Stradivarius 1696 Cello “Lord Aylesford”
© Kirill Bashkirov
Born in Madrid in 1991, Pablo Ferrández began studying music with his parents at three. He then continued his studies under María de Macedo and Asier Polo. At thirteen, he was granted admission to the Queen Sofía College of Music in Madrid where he studied under Natalia Shakhovskaya. He currently studies under Frans Helmerson at Kronberg Academy in Germany. He is the first prize winner of the 2008 Liezen International Cello Competition. In 2013, he received the second prize at the International Paulo Cello Competition and the Edmond de Rothschild prize at Sommets Musicaux de Gstaad. Also, he was the prize winner at the Tchaikovsky Competition in 2015. He has performed with notable orchestras including the Mariinsky Theatre Orchestra under Valery Gergiev, the Orquesta Nacional de España, the St. Petersburg Philharmonic Orchestra and the Helsinki Philharmonic Orchestra. Both as a soloist and a chamber musician, he is regularly invited to international music festivals such as the Rheingau, the Verbier, the Casals, the Spivakov, the Santander and the Kronberg. He also frequently performs with Anne-Sophie Mutter and Mutter's Virtuosi, and in March 2017, he performed Brahms' Double Concerto with her and the London Philharmonic Orchestra.

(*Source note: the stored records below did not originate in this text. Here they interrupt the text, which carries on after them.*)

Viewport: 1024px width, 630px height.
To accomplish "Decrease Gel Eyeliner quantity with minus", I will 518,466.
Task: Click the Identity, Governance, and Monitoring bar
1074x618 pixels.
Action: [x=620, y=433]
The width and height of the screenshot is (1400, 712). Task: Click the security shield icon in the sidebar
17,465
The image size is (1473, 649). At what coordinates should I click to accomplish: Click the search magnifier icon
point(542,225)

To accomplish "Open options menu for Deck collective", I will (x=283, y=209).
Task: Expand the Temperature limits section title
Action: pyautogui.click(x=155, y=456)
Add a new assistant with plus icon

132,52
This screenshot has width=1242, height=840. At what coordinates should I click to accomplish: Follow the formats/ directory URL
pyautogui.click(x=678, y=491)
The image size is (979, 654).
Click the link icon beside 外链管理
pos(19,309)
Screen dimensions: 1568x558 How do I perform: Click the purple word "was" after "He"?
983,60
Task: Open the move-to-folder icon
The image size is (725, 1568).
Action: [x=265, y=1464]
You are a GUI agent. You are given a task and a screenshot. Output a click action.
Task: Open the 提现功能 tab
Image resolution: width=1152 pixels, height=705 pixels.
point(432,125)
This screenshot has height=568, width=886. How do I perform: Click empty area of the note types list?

Guarneri del Gesu 1740 Violin "Ysaye"
© Marco Borggreve
Sergey Khachatryan was born into a musical family in Armenia in 1985. He studied with Josef Rissin at the Karlsruhe Music Academy in Germany. He won the first prize at the 2000 International Sibelius Competition at fifteen as the youngest ever winner in the history of the competition. He is also the Grand Prize winner of the 2005 Queen Elisabeth International Music Competition in Belgium. He has performed with the world's leading orchestras such as the Royal Concertgebouw Orchestra, the Berlin Philharmonic, the Mariinsky Theatre Orchestra, the Philadelphia Orchestra, the Munich Philharmonic, the New York Philharmonic, the Los Angeles Philharmonic and all major orchestras in London. With his pianist sister Lusine Khachatryan, he has performed recitals at renowned halls including Wigmore Hall, Theatre des Champs Elysees, Palais des Beaux Arts and Carnegie Hall. In 2014, he received the Credit Suisse Young Artist Award and awarded a performance of Beethoven's Violin Concerto with the Vienna Philharmonic conducted by Gustavo Dudamel at the Lucerne Festival. His CD albums including the most recent album "My Armenia" released in December 2015 have been highly praised by the world's major music magazines and press.